Osteocyte β1 integrin loss causes low bone mass and impairs bone mechanotransduction in mice,Journal of Orthopaedic Translation

当前位置： X-MOL 学术 › J. Orthop. Translat. › 论文详情

Our official English website, www.x-mol.net, welcomes your feedback! (Note: you will need to create a separate account there.)
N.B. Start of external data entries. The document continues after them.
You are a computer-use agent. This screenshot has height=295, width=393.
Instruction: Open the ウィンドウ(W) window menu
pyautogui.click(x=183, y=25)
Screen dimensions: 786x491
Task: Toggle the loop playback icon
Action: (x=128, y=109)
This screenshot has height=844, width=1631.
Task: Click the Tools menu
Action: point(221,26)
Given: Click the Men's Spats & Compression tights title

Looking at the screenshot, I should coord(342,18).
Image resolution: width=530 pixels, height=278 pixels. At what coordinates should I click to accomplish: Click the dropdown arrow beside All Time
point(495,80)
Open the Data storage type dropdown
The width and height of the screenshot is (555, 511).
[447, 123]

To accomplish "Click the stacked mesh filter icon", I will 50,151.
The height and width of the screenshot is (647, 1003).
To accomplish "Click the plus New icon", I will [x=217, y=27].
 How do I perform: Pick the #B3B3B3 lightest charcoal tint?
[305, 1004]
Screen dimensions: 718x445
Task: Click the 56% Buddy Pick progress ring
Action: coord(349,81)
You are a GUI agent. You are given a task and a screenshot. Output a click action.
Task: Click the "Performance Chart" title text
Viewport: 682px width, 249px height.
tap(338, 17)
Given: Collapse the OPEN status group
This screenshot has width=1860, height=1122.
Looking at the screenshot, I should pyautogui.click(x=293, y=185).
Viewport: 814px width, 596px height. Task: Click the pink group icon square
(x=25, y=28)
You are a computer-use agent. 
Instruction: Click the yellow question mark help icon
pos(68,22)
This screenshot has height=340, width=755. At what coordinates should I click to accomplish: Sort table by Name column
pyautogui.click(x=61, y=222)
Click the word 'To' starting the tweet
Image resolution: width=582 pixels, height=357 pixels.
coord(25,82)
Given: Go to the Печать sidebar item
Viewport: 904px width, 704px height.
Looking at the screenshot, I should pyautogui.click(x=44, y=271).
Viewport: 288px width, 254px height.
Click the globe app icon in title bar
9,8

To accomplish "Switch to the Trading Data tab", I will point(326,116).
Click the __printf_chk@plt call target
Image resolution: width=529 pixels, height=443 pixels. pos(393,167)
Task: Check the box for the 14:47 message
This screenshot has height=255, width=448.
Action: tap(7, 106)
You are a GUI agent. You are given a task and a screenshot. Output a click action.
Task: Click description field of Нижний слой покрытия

Osteocyte β1 integrin loss causes low bone mass and impairs bone mechanotransduction in mice
Journal of Orthopaedic Translation ( IF 5.9 ) Pub Date : 2022-05-17 , DOI: 10.1016/j.jot.2022.03.008
Lei Qin ₁ , Tailin He ₂ , Dazhi Yang ₁ , Yishu Wang ₂ , Zhenjian Li ₃ , Qinnan Yan ₂ , Peijun Zhang ₂ , Zecai Chen ₁ , Sixiong Lin _{2,

4} , Huanqing Gao ₂ , Qing Yao ₂ , Zhen Xu ₁ , Bin Tang ₃ , Weihong Yi ₁ , Guozhi Xiao ₂

Affiliation

Background

The key focal adhesion protein β1 integrin plays an essential role in early skeletal development. However, roles of β1 integrin expression in osteocytes during the regulation of bone homeostasis and mechanotransduction are incompletely understood.

Materials and methods

To study the in vivo function of osteocyte β1 integrin in bone, we utilized the 10-kb Dmp1 (Dentin matrix acidic phosphoprotein 1)-Cre to generate mice with β1 integrin deletion in this cell type. Micro-computerized tomography, bone histomorphometry and immunohistochemistry were performed to determine the effects of osteocyte β1 integrin loss on bone mass accrual and biomechanical properties. In vivo tibial loading model was applied to study the possible involvement of osteocyte β1 integrin in bone mechanotransduction.

Results

Loss of β1 integrin expression in osteocytes resulted in a severe low bone mass and impaired biomechanical properties in load-bearing long bones and spines, but not in non-weight-bearing calvariae, in mice. The loss of β1 integrin led to enlarged size of lacunar-canalicular system, abnormal cell morphology, and disorientated nuclei in osteocytes. Furthermore, β1 integrin loss caused shortening and disorientated collagen I fibers in long bones. Osteocyte β1 integrin loss did not impact the osteoclast activities, but significantly reduced the osteoblast bone formation rate and, in the meantime, enhanced the adipogenic differentiation of the bone marrow stromal cells in the bone microenvironment. In addition, tibial loading failed to accelerate the anabolic bone formation and improve collagen I fiber integrity in mutant mice.

Conclusions

Our studies demonstrate an essential role of osteocyte β1 integrin in regulating bone homeostasis and mechanotransduction.

The transnational potential of this article: This study reveals the regulatory roles of osteocyte β1 integrin in vivo for the maintenance of bone mass accrual, biomechanical properties, extracellular matrix integrity as well as bone mechanobiology, which defines β1 integrin a potential therapeutic target for skeletal diseases, such as osteoporosis.

中文翻译：

骨细胞β1整合素丢失导致小鼠骨量低并损害骨力转导

背景

关键的粘着斑蛋白β1整合素在早期骨骼发育中发挥着重要作用。然而，骨细胞中β1整合素表达在骨稳态和力传导调节过程中的作用尚不完全清楚。

材料和方法

为了研究骨中骨细胞 β1 整合素的体内功能，我们利用 10-kb Dmp1（牙本质基质酸性磷蛋白 1）-Cre生成了这种细胞类型中 β1 整合素缺失的小鼠。通过微型计算机断层扫描、骨组织形态测量和免疫组织化学来确定骨细胞β1整合素丢失对骨量增长和生物力学特性的影响。应用体内胫骨负荷模型研究骨细胞β1整合素在骨力传导中的可能参与。

结果

在小鼠中，骨细胞中β1整合素表达的丧失会导致承重长骨和脊柱的骨量严重降低和生物力学特性受损，但不会导致非承重颅盖骨的生物力学特性受损。 β1整合素的缺失导致腔隙-小管系统尺寸增大、细胞形态异常以及骨细胞中的细胞核定向障碍。此外，β1 整合素丢失导致长骨中 I 型胶原纤维缩短和定向。骨细胞β1整合素丢失并不影响破骨细胞活性，但显着降低成骨细胞骨形成率，同时增强骨微环境中骨髓基质细胞的成脂分化。此外，胫骨负重未能加速突变小鼠的合成代谢骨形成并改善 I 型胶原纤维的完整性。